Even those that remain open are facing a scheduling nightmare as mounting unplanned absences — on top of shifting public health restrictions — make operating difficult.
“Omicron has resulted in more unplanned absences, not to mention complications from sudden government restrictions,” Retail Council of Canada spokeswoman Michelle Wasylyshen said.
A surge of people unable to work and changing public health measures “throw schedules that were often planned weeks in advance upside down,” she added.
Some businesses have responded to the disruption by drafting new plans for how to operate during the latest wave, while some must alter hours or close altogether.
The Ballroom, a large entertainment venue in downtown Toronto, opted to shutter even before Ontario’s government-mandated closure.

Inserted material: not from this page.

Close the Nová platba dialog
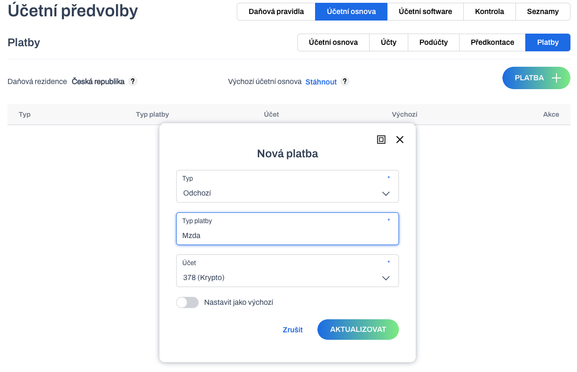click(x=399, y=140)
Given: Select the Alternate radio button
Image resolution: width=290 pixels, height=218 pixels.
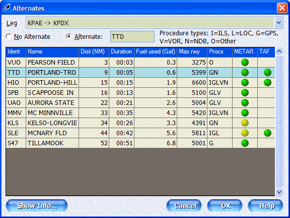Looking at the screenshot, I should coord(69,36).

“People were calling in sick and it certainly made it challenging to schedule,” said director of operations Barry Taylor. “We were short-handed every day.”
After previous lockdowns, he said he was only able to hire back about 40 per cent of the venue’s staff.
“We never fully recovered,” he said. “People won’t come back to this industry.”
The current COVID-19 wave is also causing staffing shortages at essential retailers and services.
Halifax Regional Municipality, for example, warned of delayed waste collection in some areas due to “resourcing challenges as a result of COVID-19.”
Drugstore chain Jean Coutu said on its website some of its stores may need to modify hours to ensure essential services are maintained.
Marie-Claude Bacon, a spokeswoman for Jean Coutu’s parent company Metro Inc., said the health and safety of employees and customers has been the company’s priority since the beginning of the pandemic.
“As absenteeism has been fluctuating over the course of the last 20 months, we continue to make the necessary staffing adjustments as need be at store and (distribution centre) levels to minimize impact on our operations,” she wrote in an email.
Finance Minister Chrystia Freeland said businesses that must close or cut back opening hours due to labour shortages may be eligible for support through various federal government lockdown programs, including the Hardest-Hit Business Recovery Program
“If they have a revenue fall, for whatever reason — and a shortage of workers could be that reason — they could be covered,” she told reporters Wednesday.